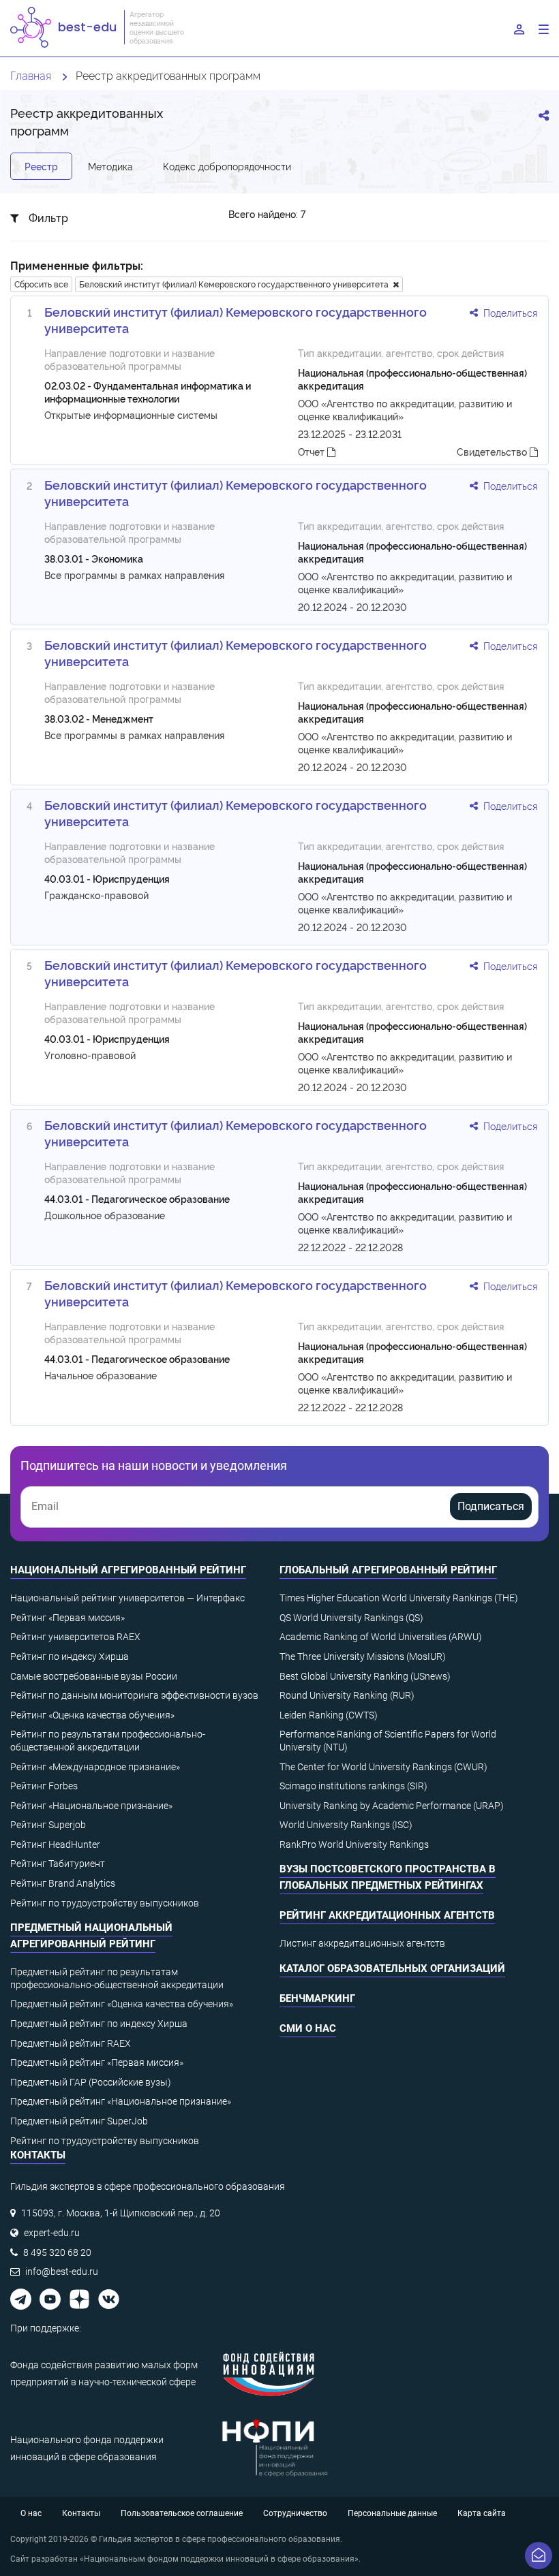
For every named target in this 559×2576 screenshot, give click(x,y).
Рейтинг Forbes (44, 1785)
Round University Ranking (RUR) (347, 1695)
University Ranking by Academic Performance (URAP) (392, 1805)
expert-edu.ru (52, 2232)
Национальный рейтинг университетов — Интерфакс (127, 1597)
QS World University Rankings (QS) (351, 1617)
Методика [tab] (110, 165)
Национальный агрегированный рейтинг (128, 1570)
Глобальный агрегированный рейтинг (388, 1570)
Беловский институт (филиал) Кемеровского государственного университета (236, 283)
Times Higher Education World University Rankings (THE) (399, 1597)
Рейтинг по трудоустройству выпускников (104, 1903)
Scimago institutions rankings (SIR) (353, 1785)
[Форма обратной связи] (538, 2555)
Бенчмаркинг (317, 1998)
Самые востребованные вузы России (93, 1676)
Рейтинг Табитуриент (57, 1863)
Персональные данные (392, 2513)
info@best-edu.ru (61, 2271)
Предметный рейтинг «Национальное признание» (120, 2101)
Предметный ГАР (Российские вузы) (90, 2082)
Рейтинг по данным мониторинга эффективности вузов (134, 1695)
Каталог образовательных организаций (392, 1968)
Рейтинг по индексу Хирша (69, 1656)
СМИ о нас (308, 2028)
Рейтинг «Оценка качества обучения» (92, 1715)
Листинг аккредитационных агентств (362, 1943)
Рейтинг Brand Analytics (62, 1883)
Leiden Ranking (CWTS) (329, 1715)
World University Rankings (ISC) (346, 1824)
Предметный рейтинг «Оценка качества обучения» (121, 2003)
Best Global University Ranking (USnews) (365, 1676)
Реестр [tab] (41, 165)
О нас (31, 2513)
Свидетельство (493, 451)
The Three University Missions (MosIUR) (363, 1656)
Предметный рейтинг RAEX (70, 2043)
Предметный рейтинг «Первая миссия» (96, 2062)
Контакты (81, 2513)
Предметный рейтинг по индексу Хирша (98, 2023)
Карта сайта (481, 2513)
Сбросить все (41, 283)
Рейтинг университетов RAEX (75, 1636)
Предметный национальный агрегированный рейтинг (91, 1935)
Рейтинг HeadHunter (55, 1844)
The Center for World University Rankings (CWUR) (383, 1766)
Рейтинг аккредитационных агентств (387, 1915)
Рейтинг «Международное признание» (95, 1766)
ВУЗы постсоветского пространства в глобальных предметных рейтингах (388, 1877)
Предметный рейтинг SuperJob (79, 2121)
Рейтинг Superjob (48, 1824)
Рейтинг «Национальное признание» (91, 1805)
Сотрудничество (295, 2513)
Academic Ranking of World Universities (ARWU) (381, 1636)
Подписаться (490, 1506)
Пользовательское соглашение (182, 2513)
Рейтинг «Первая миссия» (67, 1617)
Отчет (312, 451)
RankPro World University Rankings (354, 1844)
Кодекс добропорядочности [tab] (227, 165)
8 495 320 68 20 (57, 2252)
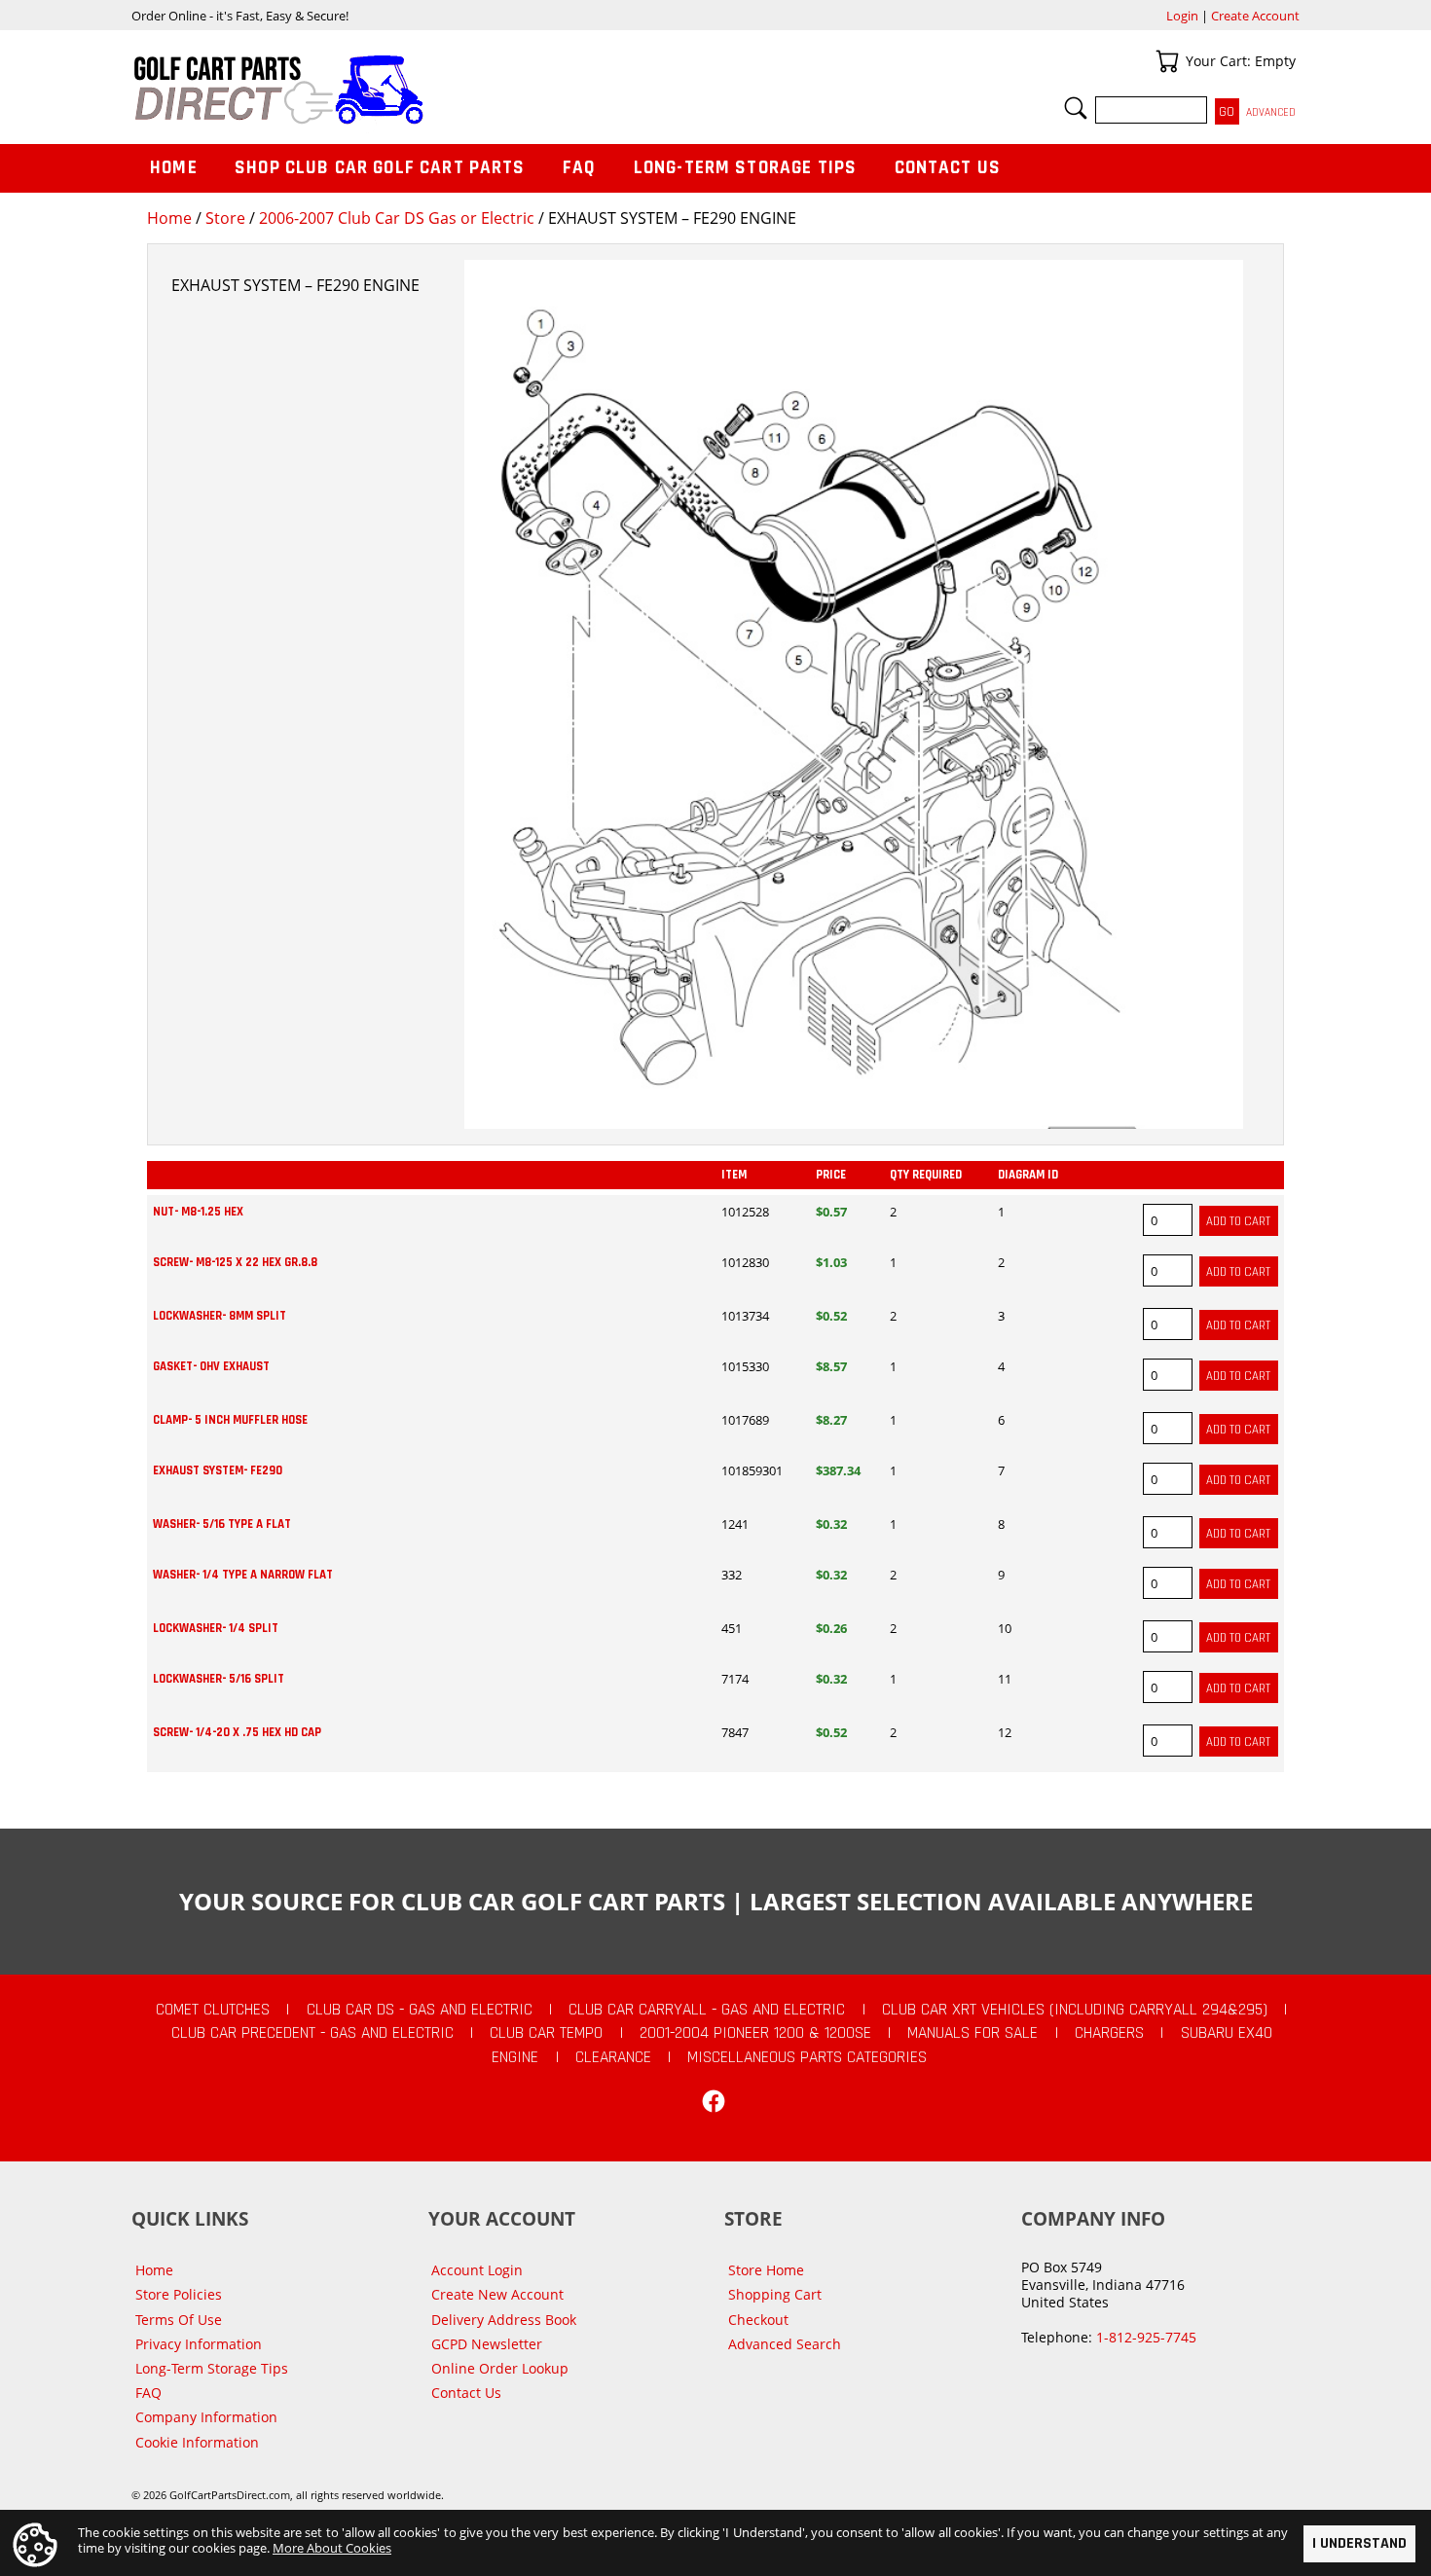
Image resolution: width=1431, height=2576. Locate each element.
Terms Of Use (178, 2319)
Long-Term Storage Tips (745, 168)
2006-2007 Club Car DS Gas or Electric (396, 218)
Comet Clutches (213, 2009)
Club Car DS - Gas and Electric (419, 2009)
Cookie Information (197, 2442)
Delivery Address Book (503, 2319)
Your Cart (1167, 61)
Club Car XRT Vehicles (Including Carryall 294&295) (1074, 2009)
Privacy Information (198, 2344)
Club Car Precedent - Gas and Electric (312, 2033)
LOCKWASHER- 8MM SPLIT (219, 1316)
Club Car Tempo (546, 2033)
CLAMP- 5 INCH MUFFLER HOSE (230, 1420)
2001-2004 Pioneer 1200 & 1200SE (755, 2033)
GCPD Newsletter (486, 2344)
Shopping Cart (775, 2294)
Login (1182, 15)
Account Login (477, 2270)
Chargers (1109, 2033)
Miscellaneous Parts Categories (807, 2057)
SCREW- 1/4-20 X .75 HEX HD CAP (237, 1732)
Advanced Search (784, 2344)
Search (1075, 108)
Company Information (206, 2417)
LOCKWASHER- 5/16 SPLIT (218, 1679)
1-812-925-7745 (1146, 2337)
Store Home (766, 2270)
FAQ (579, 168)
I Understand (1359, 2543)
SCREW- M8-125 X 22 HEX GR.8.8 (235, 1262)
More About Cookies (332, 2548)
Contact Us (948, 168)
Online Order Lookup (500, 2368)
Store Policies (178, 2294)
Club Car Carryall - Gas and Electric (707, 2009)
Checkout (758, 2319)
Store (225, 218)
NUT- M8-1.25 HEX (198, 1211)
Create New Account (497, 2294)
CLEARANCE (613, 2057)
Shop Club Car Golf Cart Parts (380, 168)
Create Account (1255, 15)
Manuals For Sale (972, 2033)
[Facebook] (713, 2101)
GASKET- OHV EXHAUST (211, 1366)
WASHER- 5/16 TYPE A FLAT (222, 1524)
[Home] (423, 89)
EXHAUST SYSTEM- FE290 (217, 1470)
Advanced (1271, 112)
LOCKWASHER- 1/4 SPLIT (215, 1628)
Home (169, 218)
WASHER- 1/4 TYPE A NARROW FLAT (243, 1574)
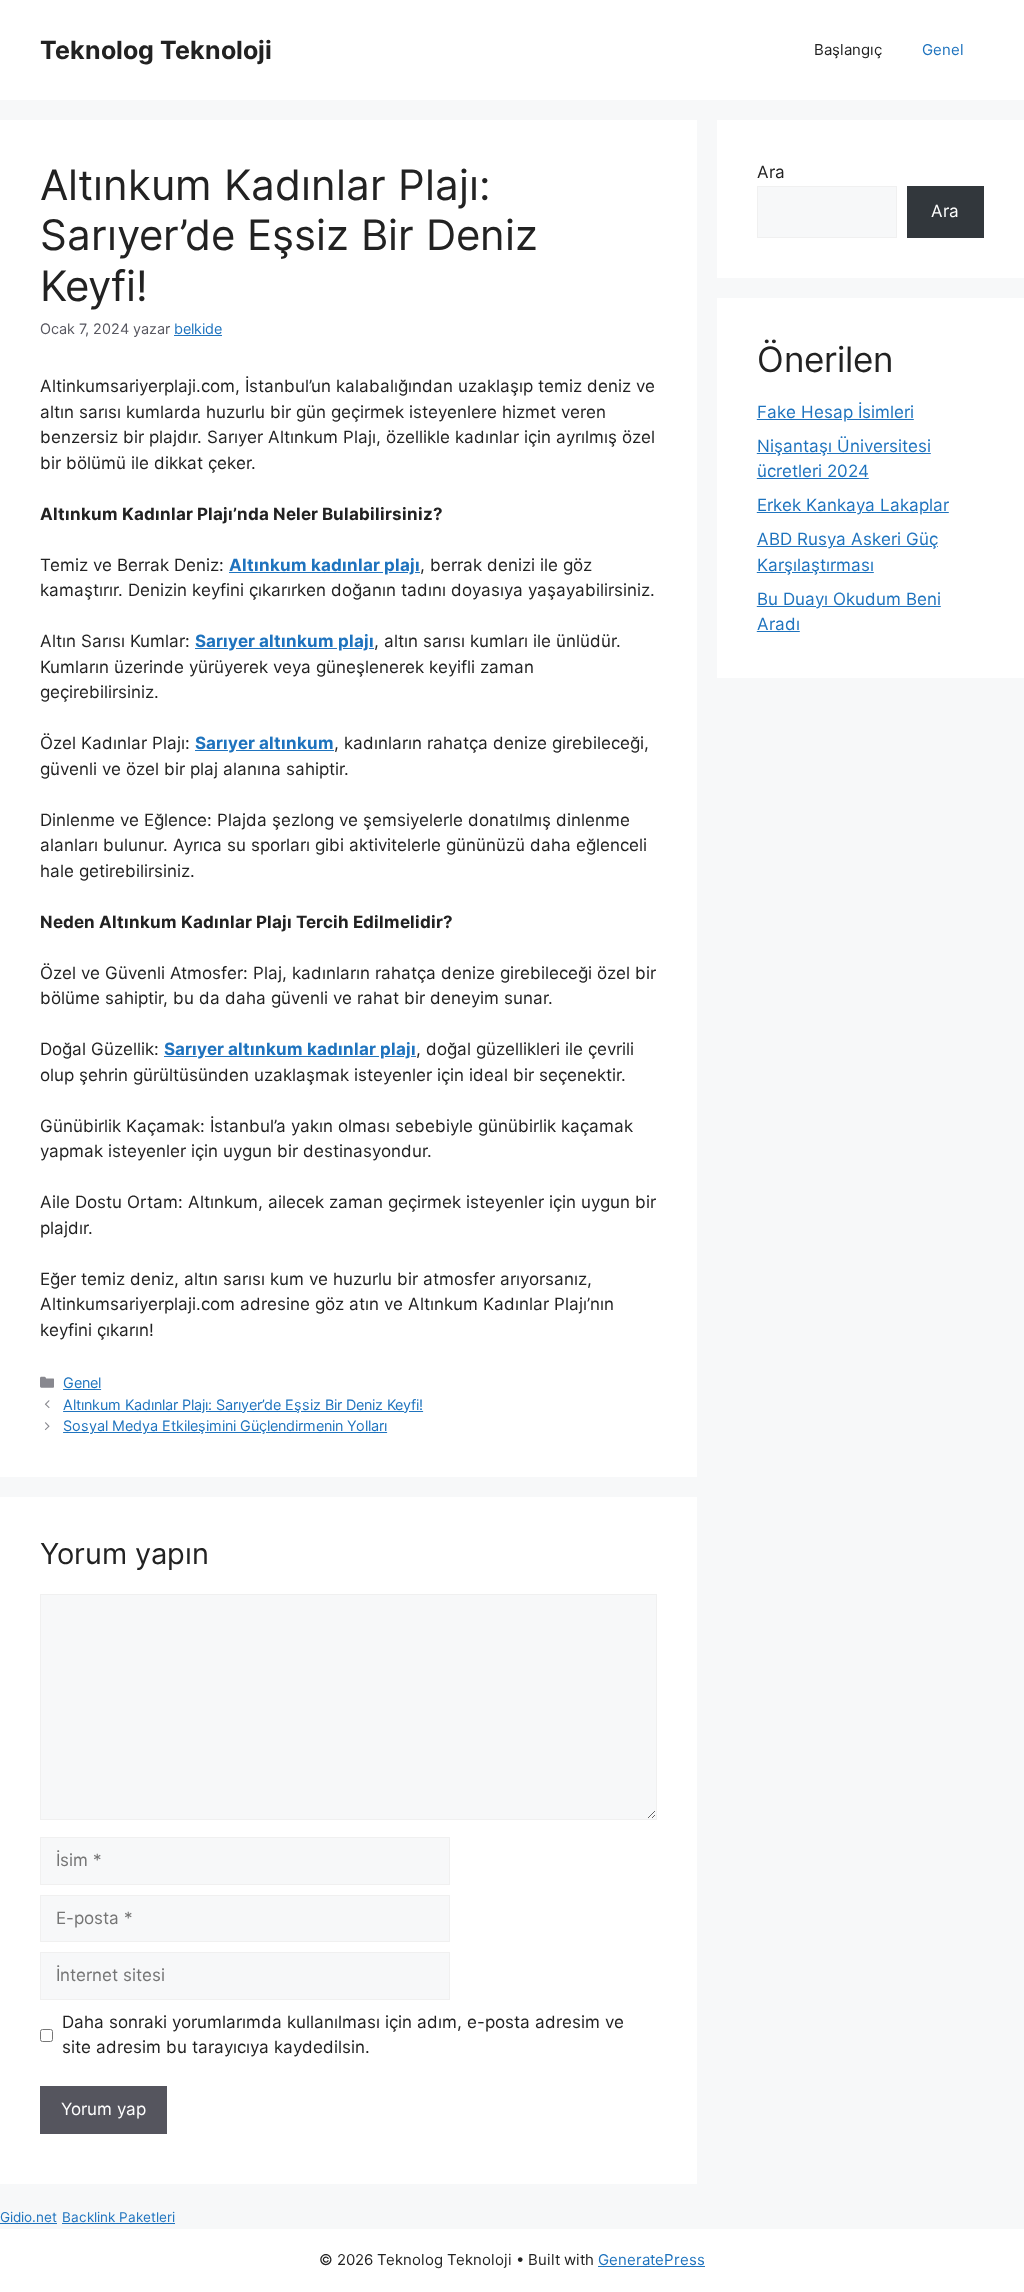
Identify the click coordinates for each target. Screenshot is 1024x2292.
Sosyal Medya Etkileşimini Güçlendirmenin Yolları (225, 1425)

Task goal:
What are the lines above, starting at the one with "2001-2004 Pioneer 1200 & 1200SE (755, 2033)" and ending at the one with "[Home] (423, 89)"? Give them again exactly, and only them.

Task answer:
2001-2004 Pioneer 1200 & 1200SE (755, 2033)
GCPD Newsletter (486, 2344)
Shopping Cart (775, 2294)
Login (1182, 15)
Account Login (477, 2270)
Chargers (1109, 2033)
Miscellaneous Parts Categories (807, 2057)
SCREW- 1/4-20 X .75 HEX HD CAP (237, 1732)
Advanced Search (784, 2344)
Search (1075, 108)
Company Information (206, 2417)
LOCKWASHER- 5/16 SPLIT (218, 1679)
1-812-925-7745 (1146, 2337)
Store Home (766, 2270)
FAQ (579, 168)
I Understand (1359, 2543)
SCREW- M8-125 X 22 HEX GR.8.8 (235, 1262)
More About Cookies (332, 2548)
Contact Us (948, 168)
Online Order Lookup (500, 2368)
Store Policies (178, 2294)
Club Car Carryall - Gas and Electric (707, 2009)
Checkout (758, 2319)
Store (225, 218)
NUT- M8-1.25 HEX (198, 1211)
Create New Account (497, 2294)
CLEARANCE (613, 2057)
Shop Club Car Golf Cart Parts (380, 168)
Create Account (1255, 15)
Manuals For Sale (972, 2033)
[Facebook] (713, 2101)
GASKET- OHV EXHAUST (211, 1366)
WASHER- 5/16 TYPE A FLAT (222, 1524)
[Home] (423, 89)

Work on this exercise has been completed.